* start Input material *

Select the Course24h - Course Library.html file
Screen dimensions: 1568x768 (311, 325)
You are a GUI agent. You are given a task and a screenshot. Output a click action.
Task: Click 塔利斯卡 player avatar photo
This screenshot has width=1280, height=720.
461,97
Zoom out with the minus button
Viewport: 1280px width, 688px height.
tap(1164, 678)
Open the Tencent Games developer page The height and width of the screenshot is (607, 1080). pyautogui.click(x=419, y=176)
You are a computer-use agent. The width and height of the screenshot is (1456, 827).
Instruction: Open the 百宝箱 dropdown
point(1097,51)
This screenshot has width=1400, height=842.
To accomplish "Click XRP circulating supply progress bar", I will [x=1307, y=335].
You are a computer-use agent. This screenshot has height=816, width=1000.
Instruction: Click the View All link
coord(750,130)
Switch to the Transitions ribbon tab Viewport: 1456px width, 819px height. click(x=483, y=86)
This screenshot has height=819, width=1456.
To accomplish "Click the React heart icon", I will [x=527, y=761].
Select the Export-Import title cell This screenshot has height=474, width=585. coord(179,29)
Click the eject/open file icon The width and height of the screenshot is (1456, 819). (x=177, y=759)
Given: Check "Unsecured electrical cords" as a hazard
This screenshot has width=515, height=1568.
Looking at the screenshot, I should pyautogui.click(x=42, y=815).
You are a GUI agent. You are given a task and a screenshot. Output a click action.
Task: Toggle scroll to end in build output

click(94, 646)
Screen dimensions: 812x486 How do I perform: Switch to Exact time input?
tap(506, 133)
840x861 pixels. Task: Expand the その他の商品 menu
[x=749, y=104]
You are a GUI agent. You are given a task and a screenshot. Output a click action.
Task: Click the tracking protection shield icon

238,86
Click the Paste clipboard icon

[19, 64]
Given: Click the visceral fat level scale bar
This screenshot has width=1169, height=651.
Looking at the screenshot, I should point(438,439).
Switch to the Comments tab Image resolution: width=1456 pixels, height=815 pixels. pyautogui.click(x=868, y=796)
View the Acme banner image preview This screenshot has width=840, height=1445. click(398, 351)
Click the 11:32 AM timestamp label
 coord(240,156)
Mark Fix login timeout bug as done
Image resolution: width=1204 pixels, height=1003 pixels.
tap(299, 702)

* end Input material *

#### [Requirement]
Duplicate the lines above without any changes.

#### [Solution to this exercise]
Select the Course24h - Course Library.html file
Screen dimensions: 1568x768 (311, 325)
You are a GUI agent. You are given a task and a screenshot. Output a click action.
Task: Click 塔利斯卡 player avatar photo
This screenshot has width=1280, height=720.
461,97
Zoom out with the minus button
Viewport: 1280px width, 688px height.
tap(1164, 678)
Open the Tencent Games developer page The height and width of the screenshot is (607, 1080). pyautogui.click(x=419, y=176)
You are a computer-use agent. The width and height of the screenshot is (1456, 827).
Instruction: Open the 百宝箱 dropdown
point(1097,51)
This screenshot has width=1400, height=842.
To accomplish "Click XRP circulating supply progress bar", I will [x=1307, y=335].
You are a computer-use agent. This screenshot has height=816, width=1000.
Instruction: Click the View All link
coord(750,130)
Switch to the Transitions ribbon tab Viewport: 1456px width, 819px height. click(x=483, y=86)
This screenshot has height=819, width=1456.
To accomplish "Click the React heart icon", I will [x=527, y=761].
Select the Export-Import title cell This screenshot has height=474, width=585. coord(179,29)
Click the eject/open file icon The width and height of the screenshot is (1456, 819). (x=177, y=759)
Given: Check "Unsecured electrical cords" as a hazard
This screenshot has width=515, height=1568.
Looking at the screenshot, I should pyautogui.click(x=42, y=815).
You are a GUI agent. You are given a task and a screenshot. Output a click action.
Task: Toggle scroll to end in build output

click(94, 646)
Screen dimensions: 812x486 How do I perform: Switch to Exact time input?
tap(506, 133)
840x861 pixels. Task: Expand the その他の商品 menu
[x=749, y=104]
You are a GUI agent. You are given a task and a screenshot. Output a click action.
Task: Click the tracking protection shield icon

238,86
Click the Paste clipboard icon

[19, 64]
Given: Click the visceral fat level scale bar
This screenshot has width=1169, height=651.
Looking at the screenshot, I should point(438,439).
Switch to the Comments tab Image resolution: width=1456 pixels, height=815 pixels. pyautogui.click(x=868, y=796)
View the Acme banner image preview This screenshot has width=840, height=1445. click(398, 351)
Click the 11:32 AM timestamp label
 coord(240,156)
Mark Fix login timeout bug as done
Image resolution: width=1204 pixels, height=1003 pixels.
tap(299, 702)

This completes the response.